■ TEXT SHOWN
========
Back in February, I came across an opportunity to photograph great gray owls in Ottawa, ON. I had the pleasure of shooting with great photographer and fellow BPN avian mod, Daniel Cadieux. Dan resides in Ottawa area and is an expert in finding the owls at locations that are favorable for photography. I spent three days shooting with Dan and enjoying his company. The great grays are used to people and quite approachable at this location, but you still need to know what to look for and where to look at. Nature has given this spectacular raptors predatory advantage by arming them with a perfect camouflage. It took me a while before I was able to spot an owl that was sitting only a few tens of yards away on top of a branch. It is amazing how well they can blend in with the environment.
The great grays have a dominant presence, the intense look and the large facial disk is quite captivating. In addition to their powerful vision, their hearing is also unmatched. According to the experts, they can spot prey as deep as two feet under the snow. This short clip from National Geographic explains how their facial disk is actually a dish antenna!
For this trip, I decided to use EF 300mm f/2.8 II, which is an incredibly light and compact lens. Since the owls would tolerate our proximity the short focal length was not an issue, however I still prefer to use my EF 600mm f/4 II as the shallow DOF and creamy bokeh allows me to completely isolate my subject from the background. With a short lens, it is difficult to isolate the subject from the background so I mostly concentrated on close distant shots as well as those that depict the habitat. Beware some flights to Canada use the smaller CRJ (Canada Regional Jet) aircraft. The overhead bins in this type of aircraft is very small and cannot fit the popular ThinkTank airport security or airport security international roller bags. Fortunately the 300 fitted in a standard backpack.
========
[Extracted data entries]

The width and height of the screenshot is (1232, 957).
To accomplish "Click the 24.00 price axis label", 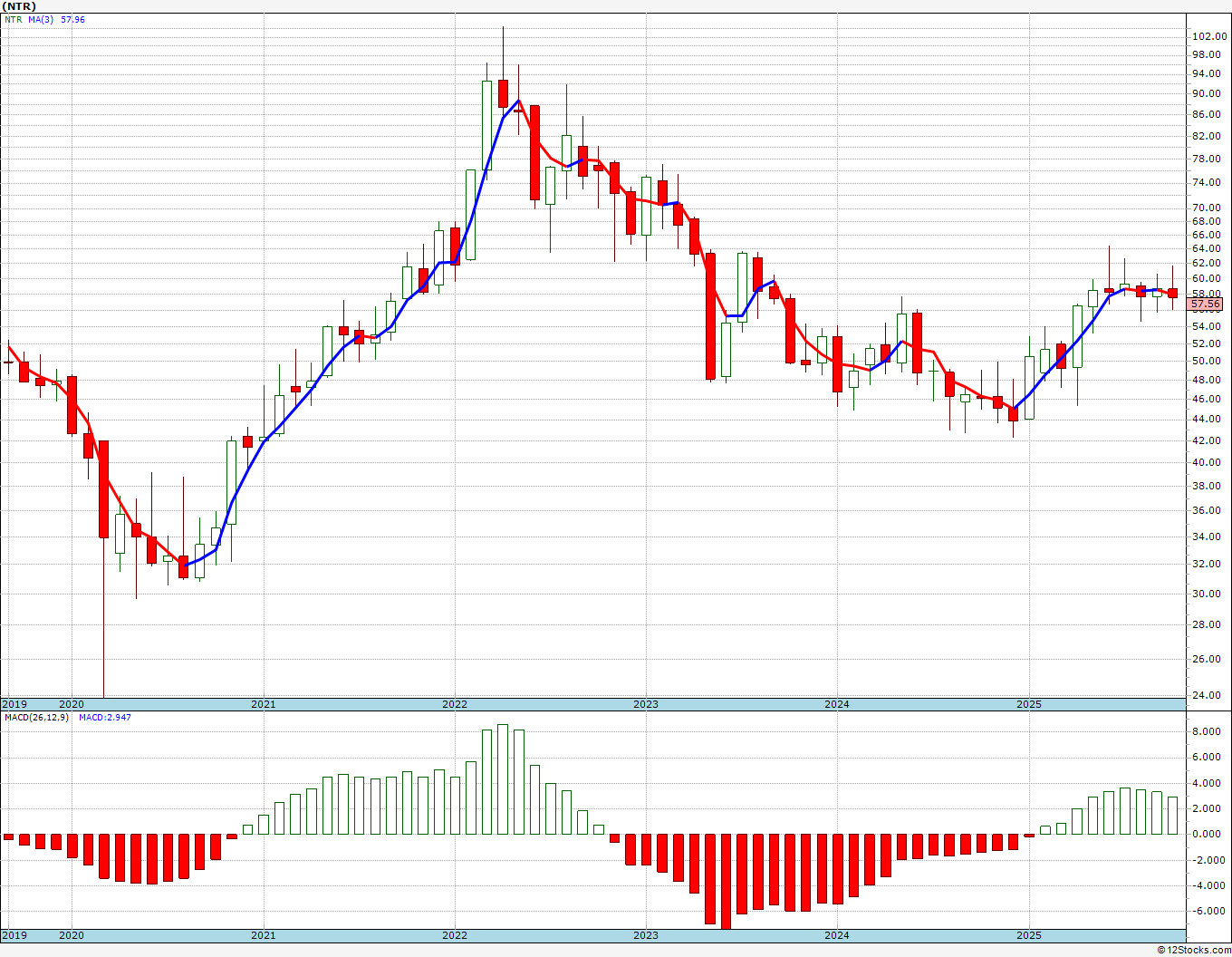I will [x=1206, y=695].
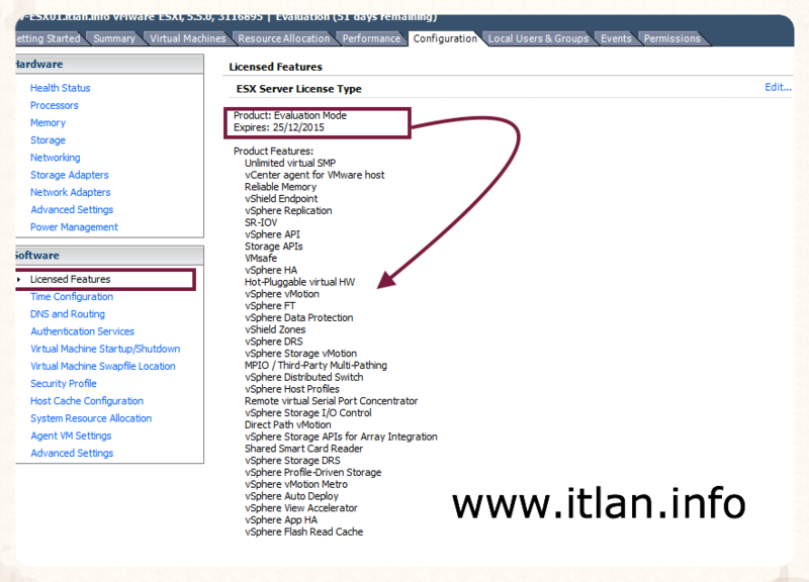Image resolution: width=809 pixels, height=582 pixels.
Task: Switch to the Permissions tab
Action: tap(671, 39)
========
■ TASK REQUIREMENTS
1) Determine whether each statement agrees with the owl photography account, answering yes or no and quoting the deciding words: (a) the owls were photographed in February; (b) the EF 600mm f/4 II was the lens used on this trip; (c) the 300mm lens fit in a standard backpack.
2) Resume the owl photography account, beginning after its final sentence.
The records are not required for any of this work.

■ OUTPUTS FOR THE TASKS
1)
(a) Yes: "Back in February, I came across an opportunity to photograph great gray owls in Ottawa, ON."
(b) No: "For this trip, I decided to use EF 300mm f/2.8 II"
(c) Yes: "Fortunately the 300 fitted in a standard backpack."

2)
Conditions were overcast which is great for owls as it hints to the cold environment these owls normally live in. I had to use high ISO most of the time, fortunately the 1DX does not break a sweat shooting at ISOs as high as 6400. I had previously made photos with both EOS 1D Mark IV and EOS 5D Mark III at ISOs above 3200 but the output wasn’t really great for anything beyond a web presentation. Many cameras can produce high ISO files that look OK for small web presentations but files fall apart at when making large prints or when making a full HD-size output for display on large screens.
With the EOS 1DX the level of detail even at these ISOs is unprecedented, I made a giant print of the image above which was cropped a bit too, and the print speaks for itself. What I like about EOS 1DX CR2 files at high ISO is that the color tonality is preserved while details remain sharp. With minimal amount of noise reduction, grain is removed delivering a sharp detailed output.
The low light AF performance of the new flagship body is excellent delivering tack sharp RAW files frame after frame in most challenging conditions with the bird coming directly at the photographer. Owls have a flat facial disk, so focus precision is very important, if it falls it bit behind the face will not look sharp. I really liked the EOS 1DX performance here.
Fortunately we had a morning with snowfall which created some unique opportunities for making photos with the falling snow in the background. Owls really stand out against the snow and the dark background.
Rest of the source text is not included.